The records:
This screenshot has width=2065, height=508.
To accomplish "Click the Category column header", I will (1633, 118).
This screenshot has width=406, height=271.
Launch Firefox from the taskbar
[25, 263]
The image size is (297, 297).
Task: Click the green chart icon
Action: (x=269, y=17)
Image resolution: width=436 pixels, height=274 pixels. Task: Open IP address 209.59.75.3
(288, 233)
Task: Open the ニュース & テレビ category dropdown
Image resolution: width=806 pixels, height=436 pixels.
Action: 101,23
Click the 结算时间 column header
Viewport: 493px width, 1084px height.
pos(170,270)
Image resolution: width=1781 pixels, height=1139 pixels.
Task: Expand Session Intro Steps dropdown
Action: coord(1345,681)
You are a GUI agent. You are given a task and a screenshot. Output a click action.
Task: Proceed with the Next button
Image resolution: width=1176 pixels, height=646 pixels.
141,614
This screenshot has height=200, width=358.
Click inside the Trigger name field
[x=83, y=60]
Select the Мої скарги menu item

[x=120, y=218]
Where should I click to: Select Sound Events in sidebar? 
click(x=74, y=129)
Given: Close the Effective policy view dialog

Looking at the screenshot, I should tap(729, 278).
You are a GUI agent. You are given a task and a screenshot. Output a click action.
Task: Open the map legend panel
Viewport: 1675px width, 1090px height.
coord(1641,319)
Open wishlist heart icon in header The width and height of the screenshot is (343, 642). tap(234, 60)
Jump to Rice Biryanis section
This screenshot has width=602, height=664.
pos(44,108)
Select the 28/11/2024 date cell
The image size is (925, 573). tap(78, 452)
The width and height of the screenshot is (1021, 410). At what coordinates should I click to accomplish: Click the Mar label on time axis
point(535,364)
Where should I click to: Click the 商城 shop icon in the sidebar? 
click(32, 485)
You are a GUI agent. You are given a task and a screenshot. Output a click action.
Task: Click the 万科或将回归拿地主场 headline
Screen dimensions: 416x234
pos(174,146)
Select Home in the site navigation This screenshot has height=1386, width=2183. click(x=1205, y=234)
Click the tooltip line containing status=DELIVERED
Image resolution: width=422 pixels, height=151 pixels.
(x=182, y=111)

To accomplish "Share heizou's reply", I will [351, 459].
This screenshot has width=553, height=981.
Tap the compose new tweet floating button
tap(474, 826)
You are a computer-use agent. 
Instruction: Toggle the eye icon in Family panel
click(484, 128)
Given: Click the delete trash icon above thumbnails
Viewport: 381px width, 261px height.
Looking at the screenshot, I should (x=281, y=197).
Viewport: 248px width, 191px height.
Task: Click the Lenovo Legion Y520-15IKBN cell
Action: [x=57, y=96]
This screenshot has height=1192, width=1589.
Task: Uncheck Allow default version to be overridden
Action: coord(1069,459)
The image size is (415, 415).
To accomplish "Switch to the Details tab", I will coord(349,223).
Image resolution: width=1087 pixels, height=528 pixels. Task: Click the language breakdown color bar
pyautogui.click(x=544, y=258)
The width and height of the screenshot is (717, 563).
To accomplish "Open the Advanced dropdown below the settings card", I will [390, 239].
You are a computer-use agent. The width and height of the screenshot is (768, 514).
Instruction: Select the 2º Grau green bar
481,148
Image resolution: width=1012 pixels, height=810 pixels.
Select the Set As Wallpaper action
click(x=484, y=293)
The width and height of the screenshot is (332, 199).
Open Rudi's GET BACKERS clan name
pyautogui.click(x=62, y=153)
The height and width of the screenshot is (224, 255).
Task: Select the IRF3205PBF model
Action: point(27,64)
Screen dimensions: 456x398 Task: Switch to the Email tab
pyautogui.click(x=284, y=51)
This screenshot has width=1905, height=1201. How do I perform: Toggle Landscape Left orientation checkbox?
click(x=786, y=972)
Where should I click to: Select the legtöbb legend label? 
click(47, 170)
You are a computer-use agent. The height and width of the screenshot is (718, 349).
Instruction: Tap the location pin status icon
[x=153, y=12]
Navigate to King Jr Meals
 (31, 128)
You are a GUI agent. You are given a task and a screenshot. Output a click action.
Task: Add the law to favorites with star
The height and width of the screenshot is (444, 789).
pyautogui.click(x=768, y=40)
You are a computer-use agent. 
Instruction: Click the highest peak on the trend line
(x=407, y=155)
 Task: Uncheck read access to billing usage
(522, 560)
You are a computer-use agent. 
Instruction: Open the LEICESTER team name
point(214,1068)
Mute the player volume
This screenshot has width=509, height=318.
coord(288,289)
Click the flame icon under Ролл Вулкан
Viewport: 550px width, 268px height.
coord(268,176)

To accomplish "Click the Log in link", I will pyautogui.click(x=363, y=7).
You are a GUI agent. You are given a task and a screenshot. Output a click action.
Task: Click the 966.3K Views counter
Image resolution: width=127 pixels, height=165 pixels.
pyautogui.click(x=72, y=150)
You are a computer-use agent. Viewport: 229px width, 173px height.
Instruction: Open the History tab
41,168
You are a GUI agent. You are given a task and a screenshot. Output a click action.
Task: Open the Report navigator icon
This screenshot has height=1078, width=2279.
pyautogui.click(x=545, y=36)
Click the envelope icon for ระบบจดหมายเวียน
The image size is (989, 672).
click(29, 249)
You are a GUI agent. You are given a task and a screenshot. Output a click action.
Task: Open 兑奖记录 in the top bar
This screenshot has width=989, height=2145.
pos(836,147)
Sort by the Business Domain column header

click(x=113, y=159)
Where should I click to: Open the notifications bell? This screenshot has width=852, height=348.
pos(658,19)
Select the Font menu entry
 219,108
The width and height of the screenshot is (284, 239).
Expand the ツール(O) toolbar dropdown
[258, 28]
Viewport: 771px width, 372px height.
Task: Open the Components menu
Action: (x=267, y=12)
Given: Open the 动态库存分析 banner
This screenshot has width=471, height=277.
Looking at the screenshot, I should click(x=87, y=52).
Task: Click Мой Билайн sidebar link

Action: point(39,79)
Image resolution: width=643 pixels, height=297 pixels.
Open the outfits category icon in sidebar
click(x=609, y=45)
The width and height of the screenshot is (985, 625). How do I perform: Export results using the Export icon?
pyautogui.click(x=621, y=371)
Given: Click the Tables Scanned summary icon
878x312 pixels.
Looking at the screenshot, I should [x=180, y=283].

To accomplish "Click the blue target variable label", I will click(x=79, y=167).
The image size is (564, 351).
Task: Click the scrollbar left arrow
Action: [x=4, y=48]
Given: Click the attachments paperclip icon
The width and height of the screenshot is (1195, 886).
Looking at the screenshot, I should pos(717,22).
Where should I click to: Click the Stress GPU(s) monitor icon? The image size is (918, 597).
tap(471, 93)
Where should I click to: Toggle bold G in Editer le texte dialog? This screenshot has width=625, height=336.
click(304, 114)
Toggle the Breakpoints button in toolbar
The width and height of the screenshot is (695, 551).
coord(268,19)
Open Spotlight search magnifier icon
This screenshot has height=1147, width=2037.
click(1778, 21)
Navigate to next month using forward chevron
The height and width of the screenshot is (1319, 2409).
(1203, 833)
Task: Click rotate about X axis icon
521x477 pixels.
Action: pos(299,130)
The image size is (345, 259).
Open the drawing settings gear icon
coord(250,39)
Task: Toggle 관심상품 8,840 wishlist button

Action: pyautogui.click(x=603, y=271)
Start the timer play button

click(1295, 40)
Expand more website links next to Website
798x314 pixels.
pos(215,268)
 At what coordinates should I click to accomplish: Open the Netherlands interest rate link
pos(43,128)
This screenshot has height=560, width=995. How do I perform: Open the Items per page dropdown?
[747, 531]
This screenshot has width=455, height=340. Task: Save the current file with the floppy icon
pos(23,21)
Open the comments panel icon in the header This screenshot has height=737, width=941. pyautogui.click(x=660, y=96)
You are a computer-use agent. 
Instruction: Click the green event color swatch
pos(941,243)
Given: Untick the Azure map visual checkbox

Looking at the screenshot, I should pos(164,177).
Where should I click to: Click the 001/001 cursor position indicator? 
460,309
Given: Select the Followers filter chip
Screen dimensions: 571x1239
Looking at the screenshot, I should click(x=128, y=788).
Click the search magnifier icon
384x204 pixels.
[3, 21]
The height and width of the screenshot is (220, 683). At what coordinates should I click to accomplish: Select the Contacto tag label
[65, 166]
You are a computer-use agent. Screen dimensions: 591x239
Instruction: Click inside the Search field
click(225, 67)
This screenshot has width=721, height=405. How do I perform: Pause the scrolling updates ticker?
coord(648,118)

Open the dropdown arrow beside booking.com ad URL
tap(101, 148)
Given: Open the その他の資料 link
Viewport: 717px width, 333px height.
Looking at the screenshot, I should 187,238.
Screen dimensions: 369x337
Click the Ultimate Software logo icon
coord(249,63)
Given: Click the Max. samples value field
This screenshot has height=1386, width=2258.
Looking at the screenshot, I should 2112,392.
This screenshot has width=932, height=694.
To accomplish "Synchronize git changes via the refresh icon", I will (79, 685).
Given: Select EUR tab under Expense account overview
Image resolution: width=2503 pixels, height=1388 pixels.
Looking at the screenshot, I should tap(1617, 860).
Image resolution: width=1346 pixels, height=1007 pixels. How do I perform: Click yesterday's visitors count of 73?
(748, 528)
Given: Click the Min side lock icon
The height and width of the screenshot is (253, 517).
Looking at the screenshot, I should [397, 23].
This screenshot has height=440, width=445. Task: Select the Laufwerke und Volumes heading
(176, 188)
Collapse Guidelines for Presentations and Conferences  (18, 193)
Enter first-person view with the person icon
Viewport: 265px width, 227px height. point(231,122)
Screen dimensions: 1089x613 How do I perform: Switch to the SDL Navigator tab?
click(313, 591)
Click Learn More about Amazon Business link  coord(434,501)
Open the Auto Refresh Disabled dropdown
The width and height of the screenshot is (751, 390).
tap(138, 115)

Problem to solve:
Output the material as a Markdown table with the columns "Row" and "Text", from the start of the material through the line containing "will [351, 459].". Number each row, and leave out blank lines.

Worked answer:
| Row | Text |
|---|---|
| 1 | This screenshot has width=2065, height=508. |
| 2 | To accomplish "Click the Category column header", I will (1633, 118). |
| 3 | This screenshot has width=406, height=271. |
| 4 | Launch Firefox from the taskbar |
| 5 | [25, 263] |
| 6 | The image size is (297, 297). |
| 7 | Task: Click the green chart icon |
| 8 | Action: (x=269, y=17) |
| 9 | Image resolution: width=436 pixels, height=274 pixels. Task: Open IP address 209.59.75.3 |
| 10 | (288, 233) |
| 11 | Task: Open the ニュース & テレビ category dropdown |
| 12 | Image resolution: width=806 pixels, height=436 pixels. |
| 13 | Action: 101,23 |
| 14 | Click the 结算时间 column header |
| 15 | Viewport: 493px width, 1084px height. |
| 16 | pos(170,270) |
| 17 | Image resolution: width=1781 pixels, height=1139 pixels. |
| 18 | Task: Expand Session Intro Steps dropdown |
| 19 | Action: coord(1345,681) |
| 20 | You are a GUI agent. You are given a task and a screenshot. Output a click action. |
| 21 | Task: Proceed with the Next button |
| 22 | Image resolution: width=1176 pixels, height=646 pixels. |
| 23 | 141,614 |
| 24 | This screenshot has height=200, width=358. |
| 25 | Click inside the Trigger name field |
| 26 | [x=83, y=60] |
| 27 | Select the Мої скарги menu item |
| 28 | [x=120, y=218] |
| 29 | Where should I click to: Select Sound Events in sidebar?  |
| 30 | click(x=74, y=129) |
| 31 | Given: Close the Effective policy view dialog |
| 32 | Looking at the screenshot, I should tap(729, 278). |
| 33 | You are a GUI agent. You are given a task and a screenshot. Output a click action. |
| 34 | Task: Open the map legend panel |
| 35 | Viewport: 1675px width, 1090px height. |
| 36 | coord(1641,319) |
| 37 | Open wishlist heart icon in header The width and height of the screenshot is (343, 642). tap(234, 60) |
| 38 | Jump to Rice Biryanis section |
| 39 | This screenshot has width=602, height=664. |
| 40 | pos(44,108) |
| 41 | Select the 28/11/2024 date cell |
| 42 | The image size is (925, 573). tap(78, 452) |
| 43 | The width and height of the screenshot is (1021, 410). At what coordinates should I click to accomplish: Click the Mar label on time axis |
| 44 | point(535,364) |
| 45 | Where should I click to: Click the 商城 shop icon in the sidebar?  |
| 46 | click(32, 485) |
| 47 | You are a GUI agent. You are given a task and a screenshot. Output a click action. |
| 48 | Task: Click the 万科或将回归拿地主场 headline |
| 49 | Screen dimensions: 416x234 |
| 50 | pos(174,146) |
| 51 | Select Home in the site navigation This screenshot has height=1386, width=2183. click(x=1205, y=234) |
| 52 | Click the tooltip line containing status=DELIVERED |
| 53 | Image resolution: width=422 pixels, height=151 pixels. |
| 54 | (x=182, y=111) |
| 55 | To accomplish "Share heizou's reply", I will [351, 459]. |